DOCUMENT PASSAGE:
* start *
Studio album by Right Away, Great Captain
- Released: November 11, 2008
- Genre: Folk rock
- Label: Favorite Gentlemen

Right Away, Great Captain chronology
| The Bitter End (2006) | The Eventually Home (2008) | The Church of the Good Thief (2012) |

= The Eventually Home =

The Eventually Home is the second release from Andy Hull's solo project, Right Away, Great Captain. The concept record conveys the journey of a 17th-century sailor who has been betrayed by his wife who has committed adultery with his own brother. In this second part of the planned trilogy, the sailor returns home in the song "Memories from a Shore" with the intention of killing both his wife and brother.
* end *
DATA SECTION:
* start *
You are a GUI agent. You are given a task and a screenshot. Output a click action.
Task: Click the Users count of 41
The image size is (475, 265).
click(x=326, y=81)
* end *
BRIEF 1: Write out the part of the article on The Eventually Home that starts with "Studio album by" and goes on through "wife and brother.".
BRIEF 2:
Check each statement against the article on The Eventually Home. Answer yes or no, and quote the words from the article that decide it.
(a) The Eventually Home was released on November 11, 2008.
(b) The record is the first part of the planned trilogy.
(c) The sailor's wife committed adultery with his own brother.
BRIEF 3: Pick up the article on The Eventually Home after its last sentence and continue it.

WRITTEN ANSWER 1:
Studio album by Right Away, Great Captain
- Released: November 11, 2008
- Genre: Folk rock
- Label: Favorite Gentlemen

Right Away, Great Captain chronology
| The Bitter End (2006) | The Eventually Home (2008) | The Church of the Good Thief (2012) |

= The Eventually Home =

The Eventually Home is the second release from Andy Hull's solo project, Right Away, Great Captain. The concept record conveys the journey of a 17th-century sailor who has been betrayed by his wife who has committed adultery with his own brother. In this second part of the planned trilogy, the sailor returns home in the song "Memories from a Shore" with the intention of killing both his wife and brother.

WRITTEN ANSWER 2:
(a) Yes: "Released: November 11, 2008"
(b) No: "In this second part of the planned trilogy"
(c) Yes: "betrayed by his wife who has committed adultery with his own brother"

WRITTEN ANSWER 3:
Professional ratings
Review scores
| Source | Rating |
| AbsolutePunk.net | (85%) link |
| Paste | (75/100) link |
| Silent Sound Waves | link^{[usurped]} |

==Release==
In July 2008, it was announced that The Eventually Home was completely tracked and almost mixed. Hull was aiming to release the album later in the year. On September 5, it was announced that the album would be released in November. On September 24, "Anna No" and "Dressed in Blue" were posted on the band's Myspace profile. The Eventually Home was originally planned for released on November 5 through independent label Favorite Gentlemen Recordings. However, it was instead released on November 11.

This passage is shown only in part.